Am 6. August 2013 hat die Botschafterin von Ruanda Christine Nkulikiyinka zusammen mit der Bundestagsabgeordneten Helga Daub unser Unternehmen Hering Bau besucht, um über wirtschaftliche Zusammenarbeit zu sprechen. Die Vision 2020 der Regierung von Ruanda ist es, wirtschaftlich eigenständig zu sein. Man versucht, Unternehmen ins Land zu bekommen, die dort investieren und Arbeitsplätze schaffen und zwar mittels Investitionsschutzabkommen, Doppelbesteuerungsabkommen mit Deutschland, das ist in Arbeit und andere Investitionsunterstützungen.

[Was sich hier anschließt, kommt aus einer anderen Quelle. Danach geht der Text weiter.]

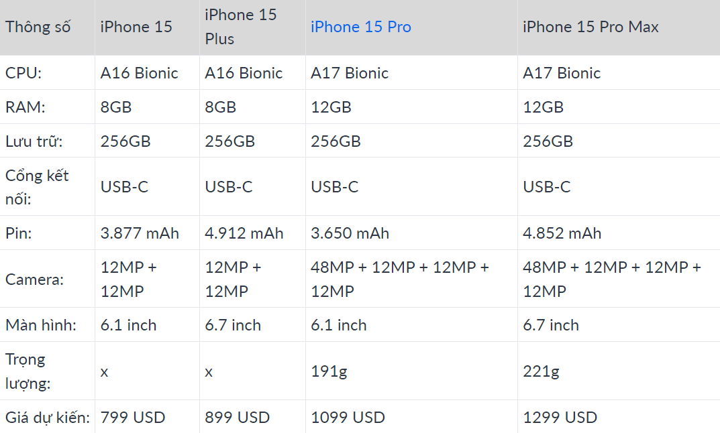Screen dimensions: 720x433
Task: Select the USB-C cell for iPhone 15
Action: pos(124,187)
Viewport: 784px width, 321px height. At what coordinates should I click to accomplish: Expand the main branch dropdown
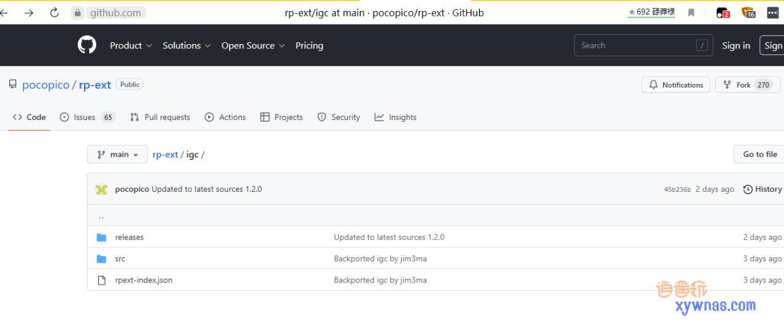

Annette Hering hat das Unternehmen vorgestellt, vor allem die Aktivitäten in Südafrika, die Entwicklung von Toilettenanlagen, Abwasserreinigungssystem und Biogasanlagen für Afrika. Frau Nkulikiyinka fand diese Produkte hochinteressant auch für ihr Land.
Ein zweiter möglicher Ansatzpunkt für Kooperation ist die Zusammenarbeit in der Ausbildung gewerblicher Bauberufe. Beide Ansätze werden nun weiter verfolgt.